Helicases: abrem a dupla hélice.
Proteínas SSB (Proteínas de ligação ao DNA de fita simples): se ligam a fita simples de DNA sem cobrir as bases, permitindo que possa ser copiada pela polimerase. 
DNA polimerase: adiciona um novo nucleotídeo a porção 3’ livre.

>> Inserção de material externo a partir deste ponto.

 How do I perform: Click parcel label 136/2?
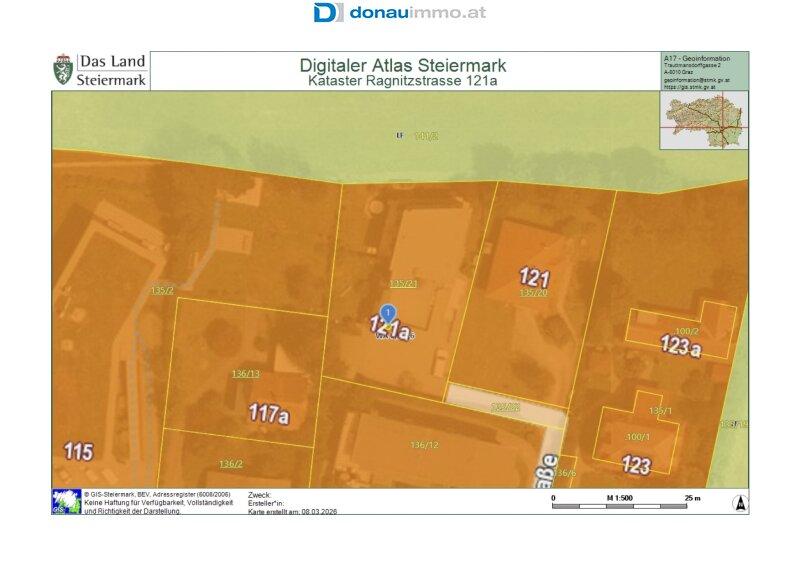coord(231,463)
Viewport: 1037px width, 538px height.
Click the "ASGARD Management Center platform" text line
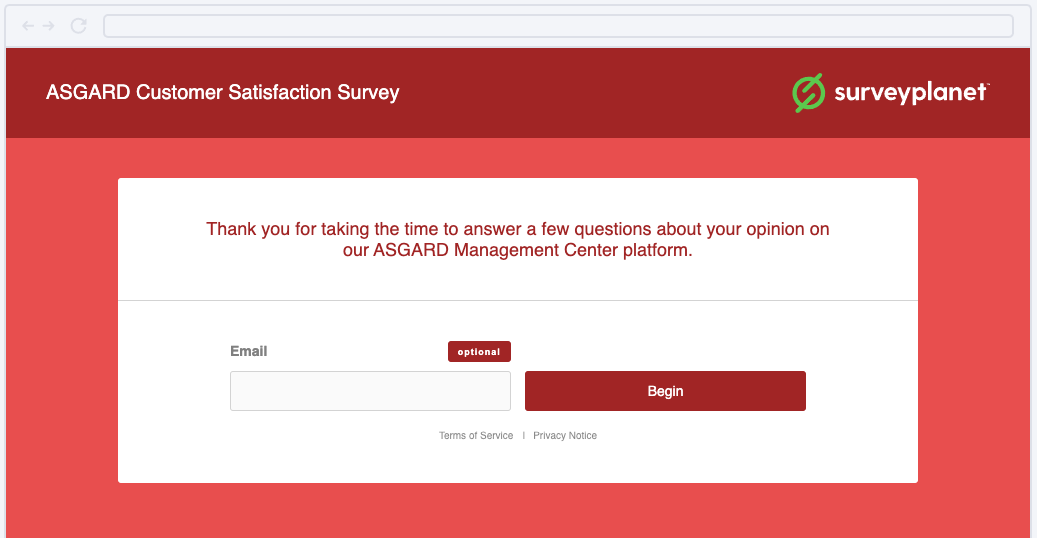tap(517, 251)
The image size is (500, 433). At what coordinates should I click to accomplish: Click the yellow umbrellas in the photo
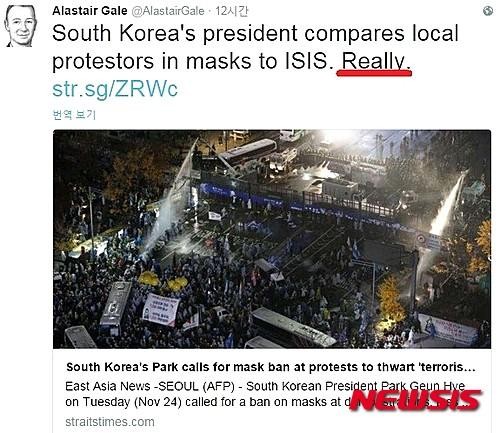point(163,281)
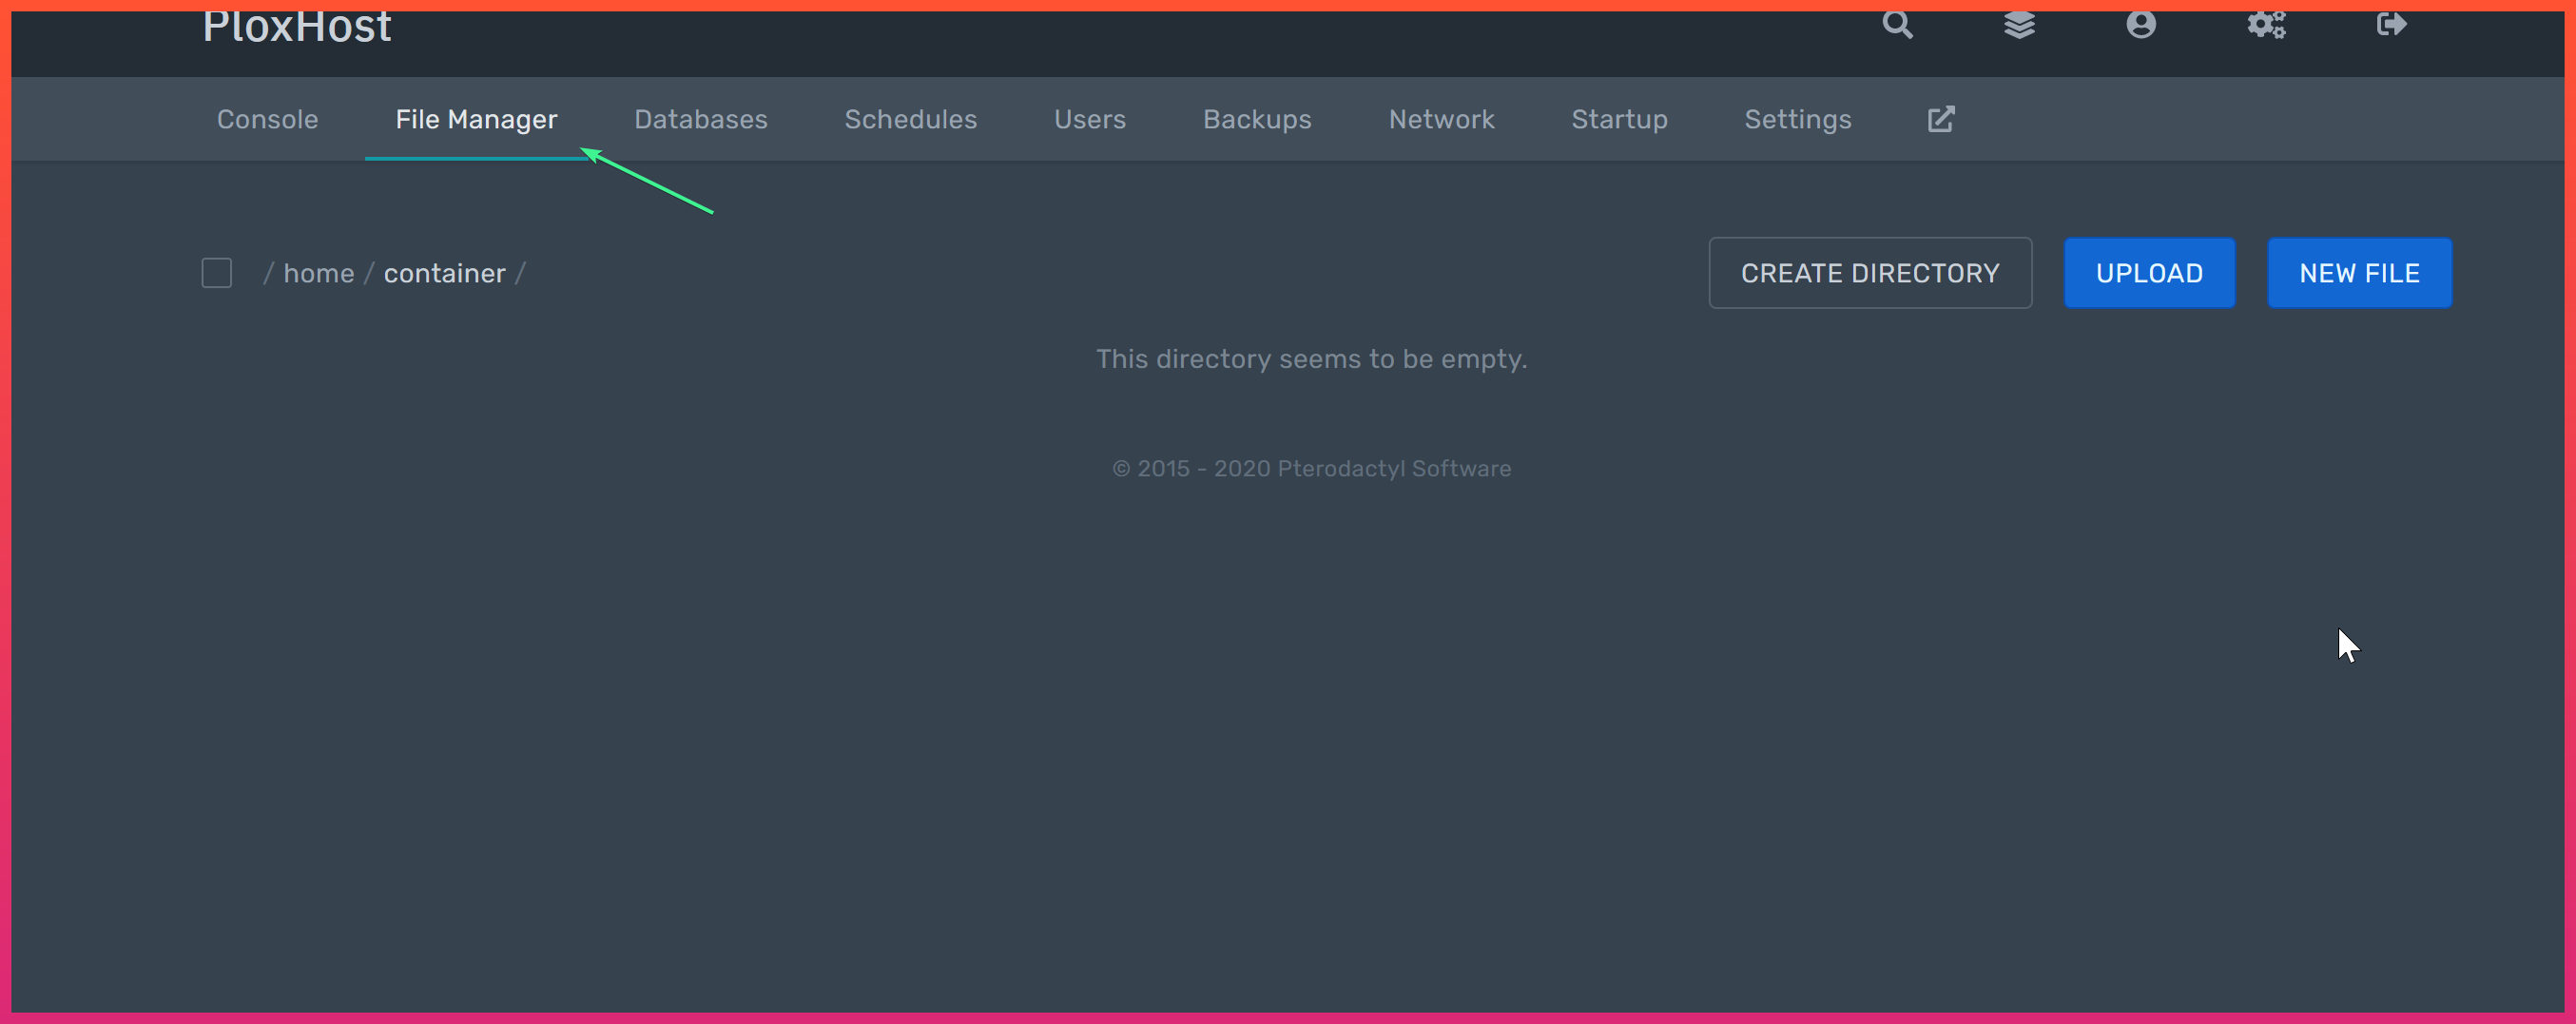Image resolution: width=2576 pixels, height=1024 pixels.
Task: Click the search magnifier icon
Action: pyautogui.click(x=1897, y=24)
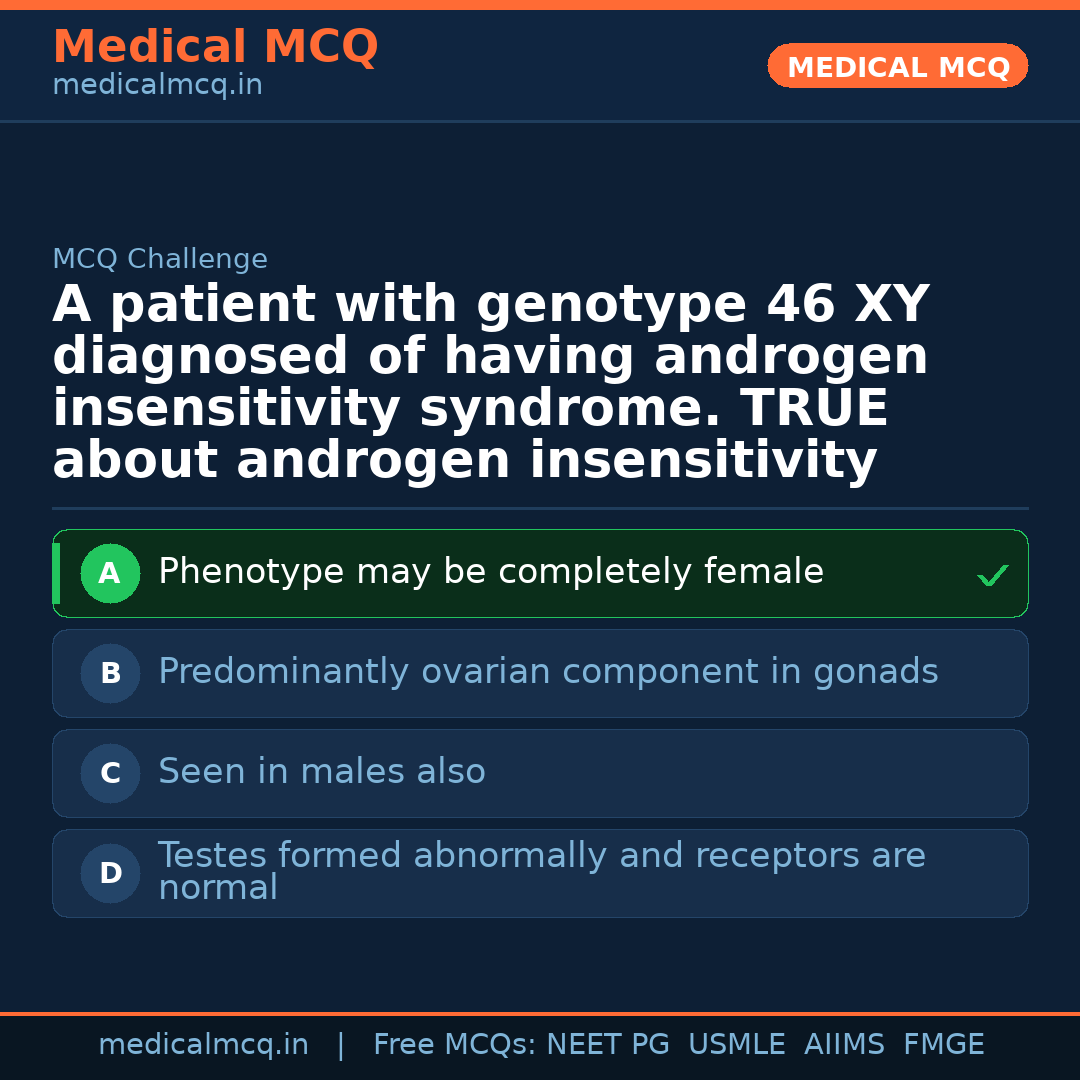This screenshot has height=1080, width=1080.
Task: Choose 'Testes formed abnormally and receptors are normal'
Action: coord(541,871)
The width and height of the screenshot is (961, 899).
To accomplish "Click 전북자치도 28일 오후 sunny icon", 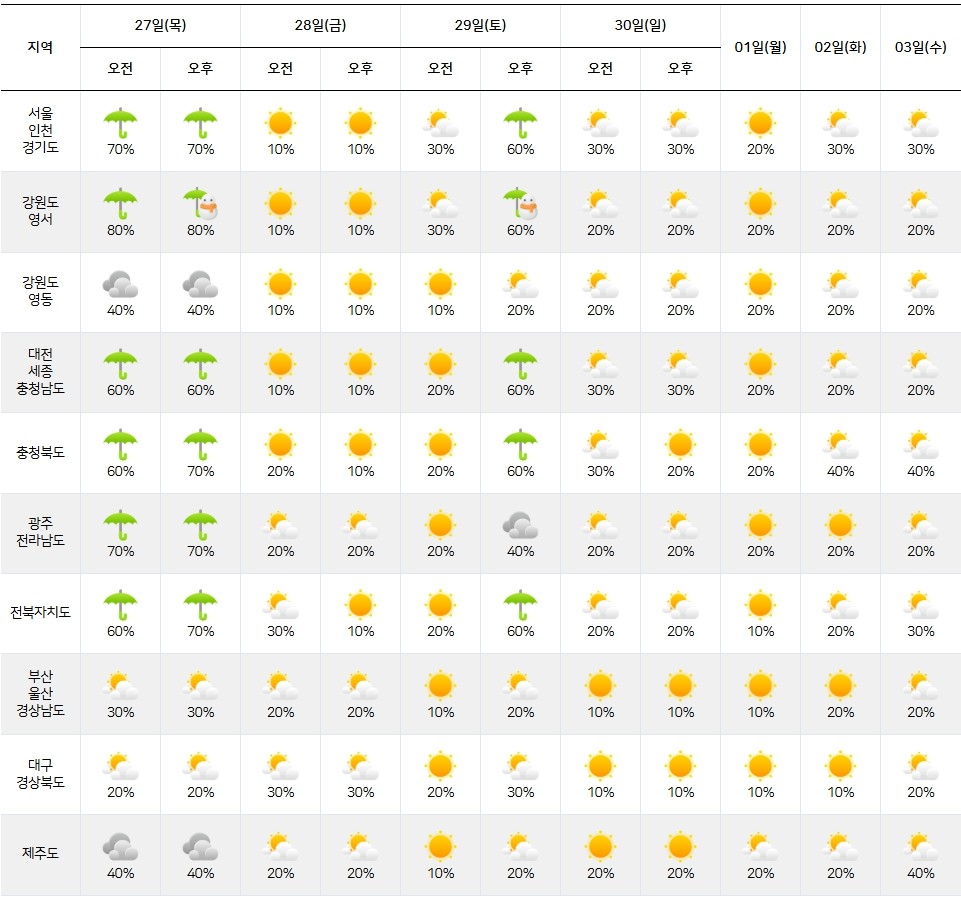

Repara os seus erros (ação exonucleásica).
Girase (topoisomerase I): quebra ligação covalente em uma das fitas e diminuindo a tensão a frente da forquilha de replicação;
Topoisomerase II: Quebra as duas fitas de DNA e é ativada por sítios nos cromossomos onde duas dupla hélices estão cruzadas;
(As quebras introduzidas por essas enzimas servem como ponto de desenrolamento que permitem que as fitas do DNA girem livremente, possibilitando que a replicação prossiga sem causar uma supertorção do DNA à frente da forquilha de replicação.) OBS-> Topoisomerase é a mesma enzima GIRASE que falei na monitoria. 
RNAse H: retira o primer de RNA, em eucariotos. 
DNA Pol. I: retira o primer de RNA em procariotos e preenche os espaços entre os fragmentos de Okasaki que antes eram de RNA (primer) substituindo-os por DNA. 
OBS: Na monitoria falei dessa enzima que retira o primer de RNA, porém com o nome de RNA nucleasse, pois assim descreve no livro Fundamentos da Biologia Celular. Decorrente de a professora ter colocado nos slides RNAse em Eucariotos e DNA Pol. I em Procariotos, adotem a denominação dada por ela em decorrência de que na prova poderá estar igual aos slides. Outra observação a Enzima de REPARO que mencionei na monitoria também descrita pelo mesmo livro que adicionava os fragmentos de DNA no local onde foram retirados os primer de RNA não tem mencionado nos slides e a professora descreve como função das mesmas enzimas que retiram os primer no caso a RNAse em eucariotos e a DNA pol. I em eucariotos.
DNA Ligase: une as ligações fosfodiésteres dos fragmentos de Okasaki.
Telomerase: As DNA polimerases não são capazes de replicar as extremidades 5’ de moléculas lineares de DNA. Consequentemente, são necessários mecanismos especiais para replicar as sequencias terminais dos cromossomos lineares das células eucarióticas. Essas sequencias (chamadas de telômero). Elas são replicadas pela ação de uma enzima particular chamada de TELOMERAZE. 
Principais enzimas envolvidas na Transcrição 
TRASCRIÇÃO: A partir da fita de DNA têm-se a transcrição de um RNA. O DNA participa na síntese de proteínas através da RNA intermediários (rRNA, tRNA e mRNA). 
ENZIMAS: 
Há três RNApol:
RNA pol. I: transcreve os genes que codificam grandes precursores de rRNA.
A RNA pol. II: transcreve os genes que codificam proteínas.
RNA pol. III: transcreve os genes para pequenos RNAs funcionais (do tRNA, snRNA e RNA ribossomal 5S).
 A RNA pol. II: necessita dos fatores de transcrição (TFII), que se ligam ao promotor antes da polimerase iniciar a transcrição.
Guanilil Transferase: O “cap” é adicionado pela enzima guanilil transferase, um resíduo de metilguanosina, que protege o mRNA da ação de exonucleases 5’. 
Polimerase poli-A: Adiciona uma cauda de poliadenilação, uma sequência de 200 nucleotídeos que estabiliza o mRNA, impedindo a degradação em eucariotos.
Splicing: Splicing (encadeamento) é a denominação dada à retirada dos íntrons do pré-mRNA (transcrito primário). 
O spliceossomo é a denominação dada ao composto que retira os íntrons, constituído de moléculas de RNA (snRNA) e proteínas.